##### Texte fourni #####

Mais mon entreprise était nouvelle. Aussi me trouvai-je conduit sur un terrain complétement inconnu. La preuve m'en fut bientôt acquise. Le plus grand nombre des imprimés du temps, des journaux même, conservés dans les collections publiques, n'avaient pas été ouverts. Les pages n'étaient pas même coupées et les livres n'étaient pas encore marqués

du timbre des bibliothèques. On comprend sans peine que, placés en présence de cette multitude de pièces, nous fùmes dans l'impossibilité d'en calculer, tout de suite et avec certitude, l'importance relative, d'en déterminer très-exactement la place ainsi que l'usage, et de connaitre enfin combien de volumes seraient nécessaires pour recueillir la substance de tant de matériaux. Aussi l'étendue de la première édition dépassa-t-elle de beaucoup les prévisions les plus exagérées de l'auteur et de l'éditeur; et notre œuvre, qui se composait de quarante volumes, fut par son prix hors de la portée du plus grand nombre.

Néanmoins l'ouvrage s'épuisa rapidement, et l'on a pensé qu'il y avait lieu à en faire une seconde édition. Mais, cette fois, nous ne sommes plus placés vis-à-vis de l'inconnu. Tous les matériaux sont sous nos yeux. Nous pouvons, nous devons même en calculer avec exactitude la valeur, la position et la mesure. En faisant dans ce but, une révision attentive de l'ouvrage tout entier, nous nous sommes assurés de la possibilité de condenser notre œuvre tout en la complétant, et d'en diminuer l'étendue en donnant à chaque partie les proportions convenables.

Les travaux des assemblées, dans la révolution, peuvent être divisés en deux parties: l'une composée de tout ce qui est relatif au mouvement politique et révolutionnaire; l'autre qui concerne toutes les questions de législation qui semblent n'avoir aucun rapport immédiat avec ce mouvement, quoique celui-ci en soit le principe. Dans notre première édition, ces deux espèces de travaux étaient mêlés et confondus, de telle sorte qu'il arrivait au lecteur d'être interrompu, au milieu d'une narration ou d'une discussion, par des débats tout à fait étrangers à l'une et à l'autre. Nous ferons disparaître cet inconvénient en séparant, autant qu'ils peuvent l'être, les deux genres de narrations et de travaux.

##### Données fournies #####

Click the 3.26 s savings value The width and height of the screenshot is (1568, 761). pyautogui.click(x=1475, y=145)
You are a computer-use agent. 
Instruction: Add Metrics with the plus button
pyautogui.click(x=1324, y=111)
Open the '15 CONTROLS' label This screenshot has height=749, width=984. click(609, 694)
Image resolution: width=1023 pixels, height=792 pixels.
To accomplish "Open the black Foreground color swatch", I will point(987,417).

#####

> _À faire_:
1. Indiquez si chacune des affirmations suivantes s'accorde avec le texte fourni en répondant par oui ou non, et citez à l'identique les mots du texte qui tranchent. (a) La première édition de l'ouvrage comptait quarante volumes. (b) Pour la seconde édition, les auteurs se trouvent encore face à l'inconnu. (c) Dans la première édition, les travaux politiques et les questions de législation étaient présentés séparément.
2. Selon le texte fourni, qu'est-il arrivé à la première édition malgré son prix trop élevé pour la plupart des lecteurs ?

> _Réponses ci-dessous_:
1.
(a) Oui : « notre œuvre, qui se composait de quarante volumes ».
(b) Non : « Mais, cette fois, nous ne sommes plus placés vis-à-vis de l'inconnu. »
(c) Non : « ces deux espèces de travaux étaient mêlés et confondus ».

2. Elle s'épuisa rapidement.